**PROVIDED DATA**
· · · · ·

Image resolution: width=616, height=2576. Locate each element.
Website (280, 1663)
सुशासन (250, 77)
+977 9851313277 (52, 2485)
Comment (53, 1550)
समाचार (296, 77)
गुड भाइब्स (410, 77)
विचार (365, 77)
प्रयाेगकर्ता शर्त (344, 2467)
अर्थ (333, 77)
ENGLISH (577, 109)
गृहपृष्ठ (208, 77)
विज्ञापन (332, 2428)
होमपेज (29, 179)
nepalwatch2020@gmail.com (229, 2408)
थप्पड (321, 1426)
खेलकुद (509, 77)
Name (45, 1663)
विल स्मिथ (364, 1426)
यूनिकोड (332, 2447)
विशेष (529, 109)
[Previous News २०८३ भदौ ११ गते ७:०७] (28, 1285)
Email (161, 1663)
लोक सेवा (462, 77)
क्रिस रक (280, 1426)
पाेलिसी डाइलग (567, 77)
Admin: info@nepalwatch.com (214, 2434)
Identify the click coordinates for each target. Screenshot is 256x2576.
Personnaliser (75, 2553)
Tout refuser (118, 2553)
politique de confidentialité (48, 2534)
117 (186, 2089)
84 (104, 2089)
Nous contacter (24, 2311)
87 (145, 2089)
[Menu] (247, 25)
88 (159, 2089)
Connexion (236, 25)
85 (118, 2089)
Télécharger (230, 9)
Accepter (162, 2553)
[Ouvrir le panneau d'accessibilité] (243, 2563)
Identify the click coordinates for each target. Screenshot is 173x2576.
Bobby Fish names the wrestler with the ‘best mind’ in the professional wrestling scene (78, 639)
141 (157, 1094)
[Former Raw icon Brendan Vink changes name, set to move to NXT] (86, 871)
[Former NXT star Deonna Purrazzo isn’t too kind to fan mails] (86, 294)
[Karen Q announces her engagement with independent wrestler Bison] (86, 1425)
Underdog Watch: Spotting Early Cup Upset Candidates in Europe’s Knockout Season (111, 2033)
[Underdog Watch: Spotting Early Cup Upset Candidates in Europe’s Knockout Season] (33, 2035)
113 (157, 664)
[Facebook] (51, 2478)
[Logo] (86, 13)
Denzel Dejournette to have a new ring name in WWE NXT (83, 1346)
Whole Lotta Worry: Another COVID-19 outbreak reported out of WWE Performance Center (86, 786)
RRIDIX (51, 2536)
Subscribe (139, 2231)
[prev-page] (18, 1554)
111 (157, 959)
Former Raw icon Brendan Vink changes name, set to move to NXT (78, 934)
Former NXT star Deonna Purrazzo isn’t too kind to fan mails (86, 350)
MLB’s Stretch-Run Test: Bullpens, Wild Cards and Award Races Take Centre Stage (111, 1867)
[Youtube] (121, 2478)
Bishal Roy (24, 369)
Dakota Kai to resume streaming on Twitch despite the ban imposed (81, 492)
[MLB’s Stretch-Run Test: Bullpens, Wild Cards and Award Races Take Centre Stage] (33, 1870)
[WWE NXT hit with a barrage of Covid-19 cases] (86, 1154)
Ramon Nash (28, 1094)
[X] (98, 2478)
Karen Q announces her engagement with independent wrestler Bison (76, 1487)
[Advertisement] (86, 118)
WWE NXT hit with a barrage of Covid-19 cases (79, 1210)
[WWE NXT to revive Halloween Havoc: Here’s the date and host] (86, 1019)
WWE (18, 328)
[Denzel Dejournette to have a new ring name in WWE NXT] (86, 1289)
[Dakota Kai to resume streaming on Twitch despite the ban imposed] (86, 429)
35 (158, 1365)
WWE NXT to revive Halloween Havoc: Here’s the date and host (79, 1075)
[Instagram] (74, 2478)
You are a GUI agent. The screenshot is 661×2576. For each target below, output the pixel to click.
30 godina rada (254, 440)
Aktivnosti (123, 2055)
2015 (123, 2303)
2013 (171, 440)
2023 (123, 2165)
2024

· · · · ·

**PROBLEM DESCRIPTION**
Type out the whole listing above again, exactly as it stands.

**TASK RESULT**
Image resolution: width=616, height=2576. Locate each element.
Website (280, 1663)
सुशासन (250, 77)
+977 9851313277 (52, 2485)
Comment (53, 1550)
समाचार (296, 77)
गुड भाइब्स (410, 77)
विचार (365, 77)
प्रयाेगकर्ता शर्त (344, 2467)
अर्थ (333, 77)
ENGLISH (577, 109)
गृहपृष्ठ (208, 77)
विज्ञापन (332, 2428)
होमपेज (29, 179)
nepalwatch2020@gmail.com (229, 2408)
थप्पड (321, 1426)
खेलकुद (509, 77)
Name (45, 1663)
विल स्मिथ (364, 1426)
यूनिकोड (332, 2447)
विशेष (529, 109)
[Previous News २०८३ भदौ ११ गते ७:०७] (28, 1285)
Email (161, 1663)
लोक सेवा (462, 77)
क्रिस रक (280, 1426)
पाेलिसी डाइलग (567, 77)
Admin: info@nepalwatch.com (214, 2434)
Identify the click coordinates for each target. Screenshot is 256x2576.
Personnaliser (75, 2553)
Tout refuser (118, 2553)
politique de confidentialité (48, 2534)
117 (186, 2089)
84 (104, 2089)
Nous contacter (24, 2311)
87 (145, 2089)
[Menu] (247, 25)
88 (159, 2089)
Connexion (236, 25)
85 (118, 2089)
Télécharger (230, 9)
Accepter (162, 2553)
[Ouvrir le panneau d'accessibilité] (243, 2563)
Identify the click coordinates for each target. Screenshot is 173x2576.
Bobby Fish names the wrestler with the ‘best mind’ in the professional wrestling scene (78, 639)
141 (157, 1094)
[Former Raw icon Brendan Vink changes name, set to move to NXT] (86, 871)
[Former NXT star Deonna Purrazzo isn’t too kind to fan mails] (86, 294)
[Karen Q announces her engagement with independent wrestler Bison] (86, 1425)
Underdog Watch: Spotting Early Cup Upset Candidates in Europe’s Knockout Season (111, 2033)
[Underdog Watch: Spotting Early Cup Upset Candidates in Europe’s Knockout Season] (33, 2035)
113 (157, 664)
[Facebook] (51, 2478)
[Logo] (86, 13)
Denzel Dejournette to have a new ring name in WWE NXT (83, 1346)
Whole Lotta Worry: Another COVID-19 outbreak reported out of WWE Performance Center (86, 786)
RRIDIX (51, 2536)
Subscribe (139, 2231)
[prev-page] (18, 1554)
111 (157, 959)
Former Raw icon Brendan Vink changes name, set to move to NXT (78, 934)
Former NXT star Deonna Purrazzo isn’t too kind to fan mails (86, 350)
MLB’s Stretch-Run Test: Bullpens, Wild Cards and Award Races Take Centre Stage (111, 1867)
[Youtube] (121, 2478)
Bishal Roy (24, 369)
Dakota Kai to resume streaming on Twitch despite the ban imposed (81, 492)
[MLB’s Stretch-Run Test: Bullpens, Wild Cards and Award Races Take Centre Stage] (33, 1870)
[WWE NXT hit with a barrage of Covid-19 cases] (86, 1154)
Ramon Nash (28, 1094)
[X] (98, 2478)
Karen Q announces her engagement with independent wrestler Bison (76, 1487)
[Advertisement] (86, 118)
WWE NXT hit with a barrage of Covid-19 cases (79, 1210)
[WWE NXT to revive Halloween Havoc: Here’s the date and host] (86, 1019)
WWE (18, 328)
[Denzel Dejournette to have a new ring name in WWE NXT] (86, 1289)
[Dakota Kai to resume streaming on Twitch despite the ban imposed] (86, 429)
35 (158, 1365)
WWE NXT to revive Halloween Havoc: Here’s the date and host (79, 1075)
[Instagram] (74, 2478)
You are a GUI agent. The screenshot is 661×2576. For each target below, output the pixel to click.
30 godina rada (254, 440)
Aktivnosti (123, 2055)
2015 (123, 2303)
2013 (171, 440)
2023 (123, 2165)
2024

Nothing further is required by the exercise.